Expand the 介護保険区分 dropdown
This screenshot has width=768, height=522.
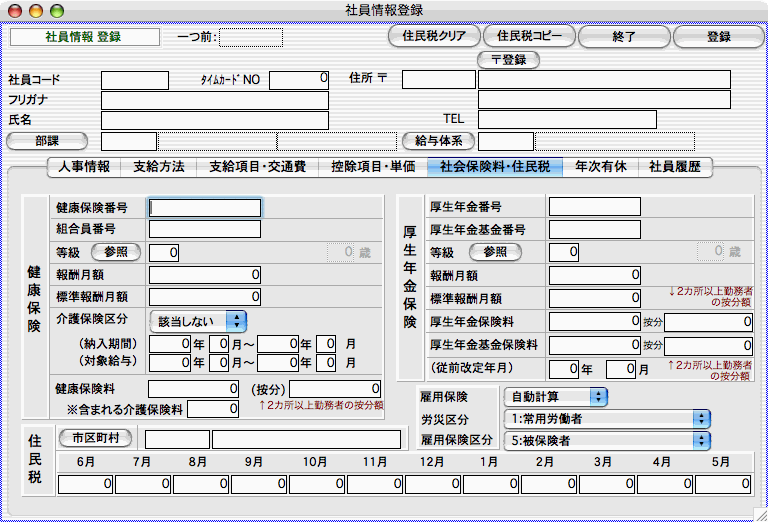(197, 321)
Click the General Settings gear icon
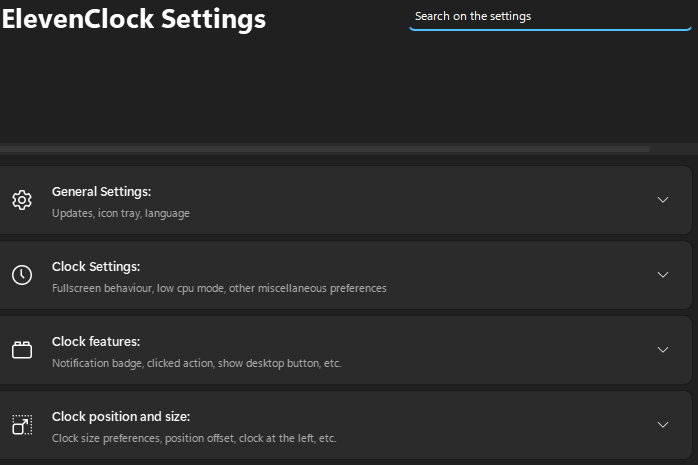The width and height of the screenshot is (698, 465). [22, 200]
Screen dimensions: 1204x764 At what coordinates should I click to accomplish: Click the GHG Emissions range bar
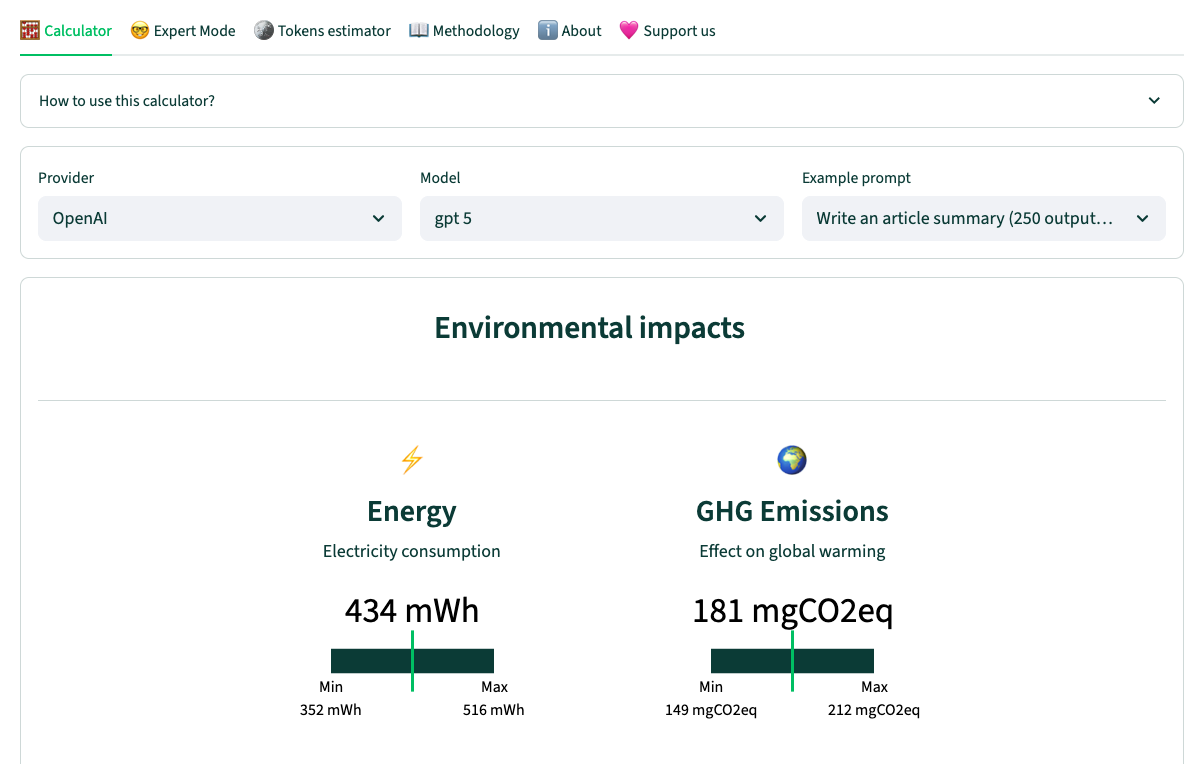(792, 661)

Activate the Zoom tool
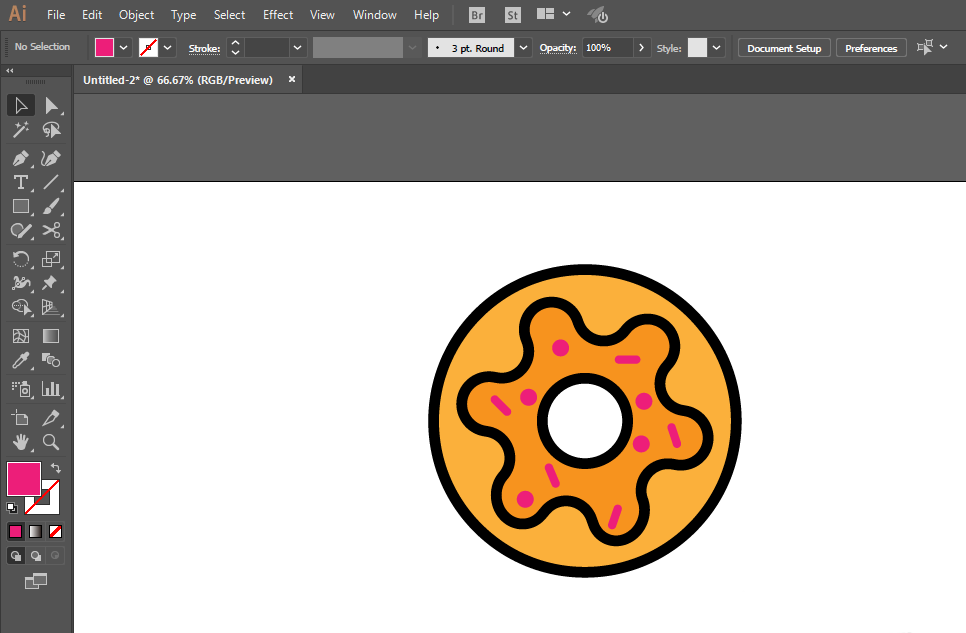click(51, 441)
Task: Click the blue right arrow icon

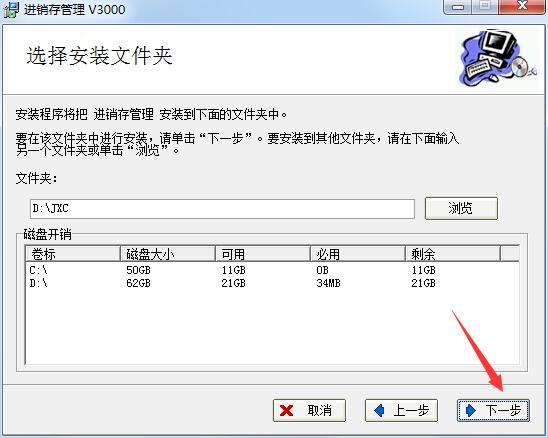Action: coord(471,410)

*****

» INSTRUCTIONS TO FOLLOW
Please restate word for word the lines above, starting with the line that holds "Activate the Zoom tool" and ending with the final line of the records, while leaving out pictures.

» OUTPUT OF THE EXERCISE
Activate the Zoom tool
click(51, 441)
Task: Click the blue right arrow icon

Action: coord(471,410)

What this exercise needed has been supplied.